La Suisse et les pays européens membres de l’OTAN
Pourquoi les règles d’exportation actuelles compliquent la coopération avec les pays de l’OTAN.
Les critères d’autorisation des exportations d’armes ont été durcis à plusieurs reprises depuis 1996, la dernière fois remontant à 2021. Depuis, les États impliqués dans un conflit interne ou externe ne peuvent en principe plus être approvisionnés. Ce durcissement a plongé l’industrie suisse de la défense dans une crise existentielle. Le principal problème réside dans le fait qu’aucun pays de l’OTAN ne peut être approvisionné dès lors qu’un seul d’entre eux est impliqué dans un conflit (clause de défense mutuelle de l’OTAN). L’interdiction de réexportation aggrave encore la situation. Les pays européens de l’OTAN misent de plus en plus sur l’« interchangeabilité » lorsqu’il s’agit d’acquérir des biens d’armement : cela signifie qu’ils acquièrent et utilisent des systèmes d’armes en commun. L’interdiction de réexportation empêche une utilisation flexible en cas de crise.
Les conséquences pour l’industrie de la défense en Suisse sont considérables : de moins en moins de pays de l’OTAN achètent des biens d’armement suisses. Ils ne veulent pas prendre le risque de ne pas recevoir, en situation d’urgence, de ravitaillement ou de pièces de rechange de Suisse. De même, ils ne veulent pas non plus devoir demander à chaque fois au Conseil fédéral le droit de déplacer des systèmes d’armes dans un autre pays de l’OTAN. Cela a des effets dévastateurs sur l’industrie de la défense en Suisse, car les pays de l’OTAN étaient jusqu’à présent de loin ses principaux clients.
La révision permettra-t-elle à l’avenir de livrer des armes à des États qui violent les droits humains ?
Non, car les critères d’exclusion actuels restent inchangés : les exportations vers les États qui violent gravement et systématiquement les droits humains, dans lesquels il existe un risque élevé que ces biens soient utilisés contre la population civile et/ou dans lesquels il existe un risque élevé que le matériel soit transféré à un destinataire final indésirable, restent interdites.
Les déclarations de non-réexportation sont supprimées.
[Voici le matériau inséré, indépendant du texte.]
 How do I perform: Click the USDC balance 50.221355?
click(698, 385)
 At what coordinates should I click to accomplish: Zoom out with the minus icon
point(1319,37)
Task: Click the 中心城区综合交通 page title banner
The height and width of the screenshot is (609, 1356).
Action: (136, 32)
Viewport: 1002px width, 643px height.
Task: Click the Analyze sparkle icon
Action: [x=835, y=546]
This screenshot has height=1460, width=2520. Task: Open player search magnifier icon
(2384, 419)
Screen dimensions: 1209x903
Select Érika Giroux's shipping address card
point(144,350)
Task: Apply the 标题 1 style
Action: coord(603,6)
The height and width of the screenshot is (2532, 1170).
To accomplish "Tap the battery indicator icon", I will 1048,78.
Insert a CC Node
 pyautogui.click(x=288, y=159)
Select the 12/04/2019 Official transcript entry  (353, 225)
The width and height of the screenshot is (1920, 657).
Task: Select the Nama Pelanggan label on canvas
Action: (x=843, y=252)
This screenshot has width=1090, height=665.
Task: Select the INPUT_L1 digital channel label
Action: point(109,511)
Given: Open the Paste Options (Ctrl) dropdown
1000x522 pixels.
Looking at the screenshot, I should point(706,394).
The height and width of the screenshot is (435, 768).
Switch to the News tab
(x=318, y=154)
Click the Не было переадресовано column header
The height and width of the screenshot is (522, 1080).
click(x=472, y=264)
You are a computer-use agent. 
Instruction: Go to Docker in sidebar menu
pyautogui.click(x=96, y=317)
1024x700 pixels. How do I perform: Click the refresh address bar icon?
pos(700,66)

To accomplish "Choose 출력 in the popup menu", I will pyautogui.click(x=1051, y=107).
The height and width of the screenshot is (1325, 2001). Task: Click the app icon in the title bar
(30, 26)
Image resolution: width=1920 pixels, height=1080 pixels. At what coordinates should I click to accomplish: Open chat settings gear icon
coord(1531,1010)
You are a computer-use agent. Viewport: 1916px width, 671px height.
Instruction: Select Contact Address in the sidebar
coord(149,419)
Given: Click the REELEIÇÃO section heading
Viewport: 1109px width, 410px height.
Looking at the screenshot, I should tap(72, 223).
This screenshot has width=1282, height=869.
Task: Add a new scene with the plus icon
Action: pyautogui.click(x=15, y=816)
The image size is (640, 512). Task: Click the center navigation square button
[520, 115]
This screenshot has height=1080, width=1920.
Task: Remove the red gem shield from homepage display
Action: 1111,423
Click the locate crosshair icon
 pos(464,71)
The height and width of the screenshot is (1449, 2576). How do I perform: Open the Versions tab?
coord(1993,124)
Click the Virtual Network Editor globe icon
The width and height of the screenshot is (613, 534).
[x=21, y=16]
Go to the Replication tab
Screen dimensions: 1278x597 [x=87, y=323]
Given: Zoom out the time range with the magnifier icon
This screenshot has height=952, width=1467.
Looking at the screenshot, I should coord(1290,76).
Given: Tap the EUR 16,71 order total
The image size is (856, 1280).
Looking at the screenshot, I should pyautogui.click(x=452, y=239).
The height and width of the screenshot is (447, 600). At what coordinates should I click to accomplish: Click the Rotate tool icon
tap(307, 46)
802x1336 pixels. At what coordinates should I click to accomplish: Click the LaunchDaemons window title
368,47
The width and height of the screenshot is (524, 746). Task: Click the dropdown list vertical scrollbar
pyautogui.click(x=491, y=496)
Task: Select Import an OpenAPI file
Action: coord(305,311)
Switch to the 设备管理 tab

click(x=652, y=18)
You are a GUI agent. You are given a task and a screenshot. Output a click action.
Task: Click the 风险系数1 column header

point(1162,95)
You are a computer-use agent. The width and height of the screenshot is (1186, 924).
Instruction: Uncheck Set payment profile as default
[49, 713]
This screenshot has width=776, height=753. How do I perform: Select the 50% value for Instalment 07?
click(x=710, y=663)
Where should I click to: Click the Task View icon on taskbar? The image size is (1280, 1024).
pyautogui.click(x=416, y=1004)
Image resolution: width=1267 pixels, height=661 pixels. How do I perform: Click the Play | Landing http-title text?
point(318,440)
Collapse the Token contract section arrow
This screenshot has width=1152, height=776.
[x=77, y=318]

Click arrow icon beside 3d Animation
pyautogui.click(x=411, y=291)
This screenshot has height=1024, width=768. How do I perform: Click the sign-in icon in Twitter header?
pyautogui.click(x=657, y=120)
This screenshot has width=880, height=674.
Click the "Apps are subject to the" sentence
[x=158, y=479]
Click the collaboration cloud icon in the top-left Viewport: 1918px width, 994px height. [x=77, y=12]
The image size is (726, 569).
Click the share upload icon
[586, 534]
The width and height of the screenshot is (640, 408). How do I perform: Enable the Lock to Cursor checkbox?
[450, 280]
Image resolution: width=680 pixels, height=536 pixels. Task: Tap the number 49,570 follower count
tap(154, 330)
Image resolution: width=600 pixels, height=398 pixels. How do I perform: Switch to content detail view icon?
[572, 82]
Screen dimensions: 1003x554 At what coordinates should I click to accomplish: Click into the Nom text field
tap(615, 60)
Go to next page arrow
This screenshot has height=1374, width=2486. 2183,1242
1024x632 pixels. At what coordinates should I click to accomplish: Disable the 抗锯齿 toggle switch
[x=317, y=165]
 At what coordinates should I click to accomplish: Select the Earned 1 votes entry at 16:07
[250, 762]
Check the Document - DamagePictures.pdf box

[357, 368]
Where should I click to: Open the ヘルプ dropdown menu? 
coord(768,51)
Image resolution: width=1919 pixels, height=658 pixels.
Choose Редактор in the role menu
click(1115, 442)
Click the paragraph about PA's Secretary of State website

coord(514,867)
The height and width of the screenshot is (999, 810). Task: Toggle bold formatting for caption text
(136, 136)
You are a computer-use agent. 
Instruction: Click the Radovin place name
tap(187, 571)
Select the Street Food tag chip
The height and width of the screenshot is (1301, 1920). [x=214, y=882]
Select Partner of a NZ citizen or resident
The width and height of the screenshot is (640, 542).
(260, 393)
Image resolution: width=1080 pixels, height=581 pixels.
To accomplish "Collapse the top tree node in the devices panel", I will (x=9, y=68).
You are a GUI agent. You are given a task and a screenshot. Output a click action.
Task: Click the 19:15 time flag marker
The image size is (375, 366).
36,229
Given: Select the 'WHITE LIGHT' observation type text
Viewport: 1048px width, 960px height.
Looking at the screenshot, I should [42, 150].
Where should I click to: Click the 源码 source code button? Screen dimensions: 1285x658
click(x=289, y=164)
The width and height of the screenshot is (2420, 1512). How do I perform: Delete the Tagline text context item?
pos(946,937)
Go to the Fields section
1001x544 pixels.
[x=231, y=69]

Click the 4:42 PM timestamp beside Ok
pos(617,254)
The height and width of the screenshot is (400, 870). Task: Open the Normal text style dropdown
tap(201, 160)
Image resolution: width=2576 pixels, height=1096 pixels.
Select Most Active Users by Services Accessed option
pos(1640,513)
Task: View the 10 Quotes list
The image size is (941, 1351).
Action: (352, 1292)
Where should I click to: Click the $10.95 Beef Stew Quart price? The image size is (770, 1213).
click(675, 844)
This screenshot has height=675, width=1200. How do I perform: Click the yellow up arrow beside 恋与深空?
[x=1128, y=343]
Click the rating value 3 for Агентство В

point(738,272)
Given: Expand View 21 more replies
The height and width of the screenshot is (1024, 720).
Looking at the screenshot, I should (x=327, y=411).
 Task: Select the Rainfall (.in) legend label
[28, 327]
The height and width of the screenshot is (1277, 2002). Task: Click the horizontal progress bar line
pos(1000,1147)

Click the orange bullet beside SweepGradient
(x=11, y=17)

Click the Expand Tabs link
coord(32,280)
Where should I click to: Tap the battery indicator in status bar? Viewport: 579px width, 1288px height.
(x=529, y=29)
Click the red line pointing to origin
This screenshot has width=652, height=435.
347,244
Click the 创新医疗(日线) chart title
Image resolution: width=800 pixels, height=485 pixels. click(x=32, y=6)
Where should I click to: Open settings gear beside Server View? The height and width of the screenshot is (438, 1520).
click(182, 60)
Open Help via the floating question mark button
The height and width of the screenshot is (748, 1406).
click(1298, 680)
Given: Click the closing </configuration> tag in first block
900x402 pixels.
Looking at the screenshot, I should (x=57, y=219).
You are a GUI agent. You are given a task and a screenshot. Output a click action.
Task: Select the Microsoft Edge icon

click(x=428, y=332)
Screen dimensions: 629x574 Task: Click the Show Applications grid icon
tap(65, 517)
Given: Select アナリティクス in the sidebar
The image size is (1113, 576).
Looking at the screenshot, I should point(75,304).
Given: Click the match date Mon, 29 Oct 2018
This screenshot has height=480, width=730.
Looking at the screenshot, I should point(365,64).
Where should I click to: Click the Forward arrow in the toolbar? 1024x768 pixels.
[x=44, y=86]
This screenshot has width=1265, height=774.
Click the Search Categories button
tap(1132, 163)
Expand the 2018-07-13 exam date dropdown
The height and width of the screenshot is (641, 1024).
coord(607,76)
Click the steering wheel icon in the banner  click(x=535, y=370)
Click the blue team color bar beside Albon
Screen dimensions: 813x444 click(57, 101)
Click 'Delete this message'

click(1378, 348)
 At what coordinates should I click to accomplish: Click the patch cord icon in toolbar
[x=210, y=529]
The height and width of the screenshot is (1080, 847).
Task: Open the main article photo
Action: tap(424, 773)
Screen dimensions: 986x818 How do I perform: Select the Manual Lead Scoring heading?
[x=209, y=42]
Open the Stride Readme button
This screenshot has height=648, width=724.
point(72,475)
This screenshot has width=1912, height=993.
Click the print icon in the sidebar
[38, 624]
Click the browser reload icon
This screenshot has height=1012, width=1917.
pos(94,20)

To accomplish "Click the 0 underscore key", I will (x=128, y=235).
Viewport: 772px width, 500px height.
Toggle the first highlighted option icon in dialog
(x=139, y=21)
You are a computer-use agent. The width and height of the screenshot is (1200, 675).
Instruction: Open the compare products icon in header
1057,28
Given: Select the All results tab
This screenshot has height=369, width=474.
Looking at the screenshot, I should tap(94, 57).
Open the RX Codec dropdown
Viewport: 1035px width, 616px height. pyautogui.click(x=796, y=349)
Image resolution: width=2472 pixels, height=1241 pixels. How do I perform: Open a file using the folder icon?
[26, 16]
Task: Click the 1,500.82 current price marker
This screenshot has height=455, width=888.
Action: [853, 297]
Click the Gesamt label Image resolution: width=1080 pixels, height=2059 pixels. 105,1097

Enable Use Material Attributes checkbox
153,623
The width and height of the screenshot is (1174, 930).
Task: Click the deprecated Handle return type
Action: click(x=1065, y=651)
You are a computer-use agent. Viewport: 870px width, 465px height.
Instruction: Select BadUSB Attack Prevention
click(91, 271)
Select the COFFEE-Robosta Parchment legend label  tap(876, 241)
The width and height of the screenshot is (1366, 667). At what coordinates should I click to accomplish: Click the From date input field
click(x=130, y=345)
Cela ne rendra-t-il pas possible le transfert incontrôlé à des États tiers ?
Non. Le contrôle n’est pas supprimé : il intervient plus tôt. La Suisse décide avant même l’exportation si un transfert ultérieur serait en principe autorisé. S’il existe un risque élevé que le matériel soit transféré à un destinataire final indésirable, l’autorisation d’exportation n’est pas accordée. En principe, seuls les États partenaires disposant de systèmes de contrôle équivalents sont approvisionnés. Le contrôle et la responsabilité restent entièrement entre les mains du Conseil fédéral.
La révision de la loi peut-elle permettre à des armes suisses d’atterrir dans des zones de conflit par des voies détournées ?
Les transferts ne restent autorisés qu’aux États partenaires qui peuvent prouver qu’ils disposent de contrôles stricts en matière d’exportation. Les États qui n’appartiennent pas à ce cercle de partenaires ne peuvent être approvisionnés en matériel d'armement suisse. La révision de la LFMG maintient les règles strictes en la matière et ne crée pas de possibilités supplémentaires pour les livraisons indirectes dans les régions en conflit.
La révision affaiblit-elle la neutralité suisse ?
Non, au contraire : la révision de la LFMG renforce la sécurité de la Suisse. La neutralité armée gagne en crédibilité. En outre, le Conseil fédéral obtient la compétence d’interdire une exportation pour des raisons liées à la politique de neutralité. Grâce au renforcement de son industrie de la défense, la Suisse réduit sa dépendance vis-à -vis de l’étranger et gagne en capacité d’action en matière de politique de sécurité. Elle peut vivre sa neutralité de manière active et responsable.